>>

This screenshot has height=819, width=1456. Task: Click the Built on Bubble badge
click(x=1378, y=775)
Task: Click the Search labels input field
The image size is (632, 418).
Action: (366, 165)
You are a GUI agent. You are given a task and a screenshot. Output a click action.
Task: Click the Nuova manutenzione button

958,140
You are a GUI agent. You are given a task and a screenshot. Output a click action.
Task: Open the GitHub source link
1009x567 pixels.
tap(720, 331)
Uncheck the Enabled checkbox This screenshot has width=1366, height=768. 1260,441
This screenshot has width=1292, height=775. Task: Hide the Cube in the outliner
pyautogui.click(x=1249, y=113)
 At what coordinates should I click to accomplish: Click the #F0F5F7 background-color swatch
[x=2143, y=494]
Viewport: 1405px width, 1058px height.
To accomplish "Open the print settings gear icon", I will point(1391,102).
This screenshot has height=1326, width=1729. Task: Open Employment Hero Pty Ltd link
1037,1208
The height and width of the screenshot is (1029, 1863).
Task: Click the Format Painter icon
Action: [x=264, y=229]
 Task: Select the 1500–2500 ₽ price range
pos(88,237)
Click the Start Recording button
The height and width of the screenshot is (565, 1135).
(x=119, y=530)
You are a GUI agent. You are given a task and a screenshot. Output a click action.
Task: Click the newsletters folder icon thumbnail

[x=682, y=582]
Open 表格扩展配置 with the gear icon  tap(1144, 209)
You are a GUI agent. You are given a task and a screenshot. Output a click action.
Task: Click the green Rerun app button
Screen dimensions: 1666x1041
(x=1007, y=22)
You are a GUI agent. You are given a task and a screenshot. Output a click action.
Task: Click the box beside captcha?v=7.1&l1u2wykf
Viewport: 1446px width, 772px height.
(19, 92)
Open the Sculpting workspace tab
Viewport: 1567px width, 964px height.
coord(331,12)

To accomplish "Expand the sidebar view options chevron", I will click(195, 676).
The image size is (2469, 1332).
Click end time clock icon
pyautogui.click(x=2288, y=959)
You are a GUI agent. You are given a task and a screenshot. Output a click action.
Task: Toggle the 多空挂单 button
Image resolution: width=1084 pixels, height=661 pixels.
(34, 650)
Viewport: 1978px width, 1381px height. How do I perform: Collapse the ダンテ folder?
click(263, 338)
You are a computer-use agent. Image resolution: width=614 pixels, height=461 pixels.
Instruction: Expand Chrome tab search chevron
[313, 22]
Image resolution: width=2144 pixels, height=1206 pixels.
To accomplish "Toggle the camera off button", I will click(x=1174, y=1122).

<<

[Try it] Reproduce verbatim the stretch of lines beginning with the one containing "Viewport: 1978px width, 1381px" and ending at the close of the entries above.

[The answer]
Viewport: 1978px width, 1381px height. How do I perform: Collapse the ダンテ folder?
click(263, 338)
You are a computer-use agent. Image resolution: width=614 pixels, height=461 pixels.
Instruction: Expand Chrome tab search chevron
[313, 22]
Image resolution: width=2144 pixels, height=1206 pixels.
To accomplish "Toggle the camera off button", I will click(x=1174, y=1122).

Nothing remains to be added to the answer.